5 Types of Logos to Incorporate in Your Brand

Designing a logo is one of those tasks that’s seemingly simple at first glance. 

But if you’ve attempted to design a logo, you know firsthand that the seemingly simple task is much more complicated; there’s more to it than meets the eye.

There are several different components to think about when you’re designing a logo. Fonts, colors, shapes, arrangement, illustrations, associations… 

But there’s one component that has to be considered before all the rest: Form.

So which form(s) should your logo take? Take a look at these 5 different types to find out.

5 Types of Logos to Incorporate in Your Brand - Elle & Company

Symbol or Icon

Symbols are bold, simple representations of a business. 

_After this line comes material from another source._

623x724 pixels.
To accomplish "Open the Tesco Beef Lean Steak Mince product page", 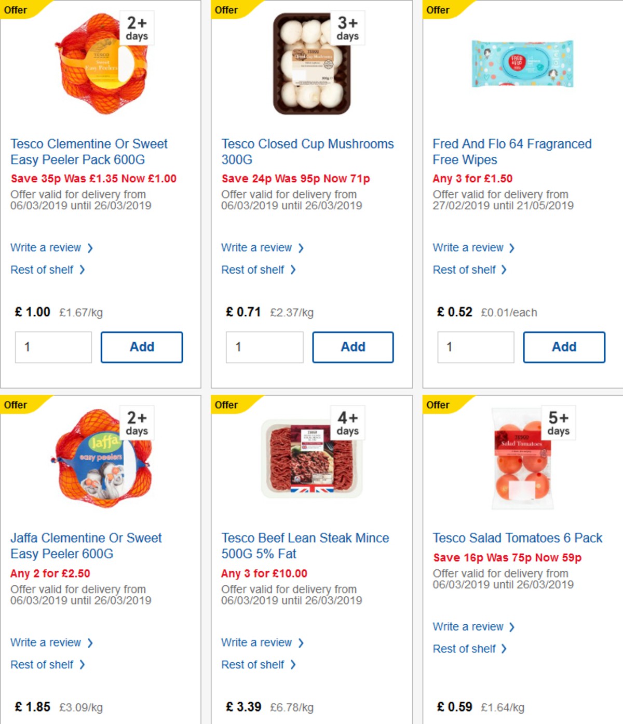I will [305, 546].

They often take the shape of a recognizable object, but it’s usually altered or used in an abstract way to make it distinct. 

Symbols are usually used as a secondary or alternative logo, but because they’re simple and compact, they downsize well and are great for quick recognition. 

Businesses often utilize symbols within their brand because they take a lot less time to process and in most instances, they express ideas more effectively than text (like traffic signs). 

Symbols are also universal; they don’t have a language barrier, so they’re great for global companies. 

They’re also very easy to remember. Mercedes, Nike, Target - their simple symbols quickly come to mind and are easy to remember.

However, symbols and icons take some time to develop recognition. So if your business is fairly new, it might be difficult for people to identify a an icon with your business name if it’s used on its own.

All in all, symbols and icons are a great addition to any brand. When designed correctly, they provide versatility, easier recognition, and express ideas well.


Wordmarks spell out the name of a company. 

And while they might seem simple, there’s more involved than simply choosing a font and typing out the name. 

Wordmarks are often styled or altered in a way that differentiates it from a plain font, or sometimes a new font might be created specifically for the logo.

They make up 37% of the top 100 brands in the world (source) which makes sense, because including a business’s name is extremely important for recognition.

Wordmarks work best as a primary logo if the name of your business is distinctive or relatively short. Otherwise, you might choose a combination mark or an emblem to help differentiate your primary logo a little bit more.


Lettermarks are similar to symbols, but they’re exclusively typographic. They represent a company through a simple mark that uses the initials of a company’s name.

This type of logo is great for businesses whose name is too long, hard to pronounce, or not very distinct, and it also assigns equal importance to every word in a company’s name.

Like wordmarks, designers usually alter a font, add a distinctive element to the letter forms, or arrange them in a creative way to make it unique to the brand and more recognizable. 

And like symbols and icons, it takes some time to develop recognition to the point where people identify a lettermark or icon with a business name. 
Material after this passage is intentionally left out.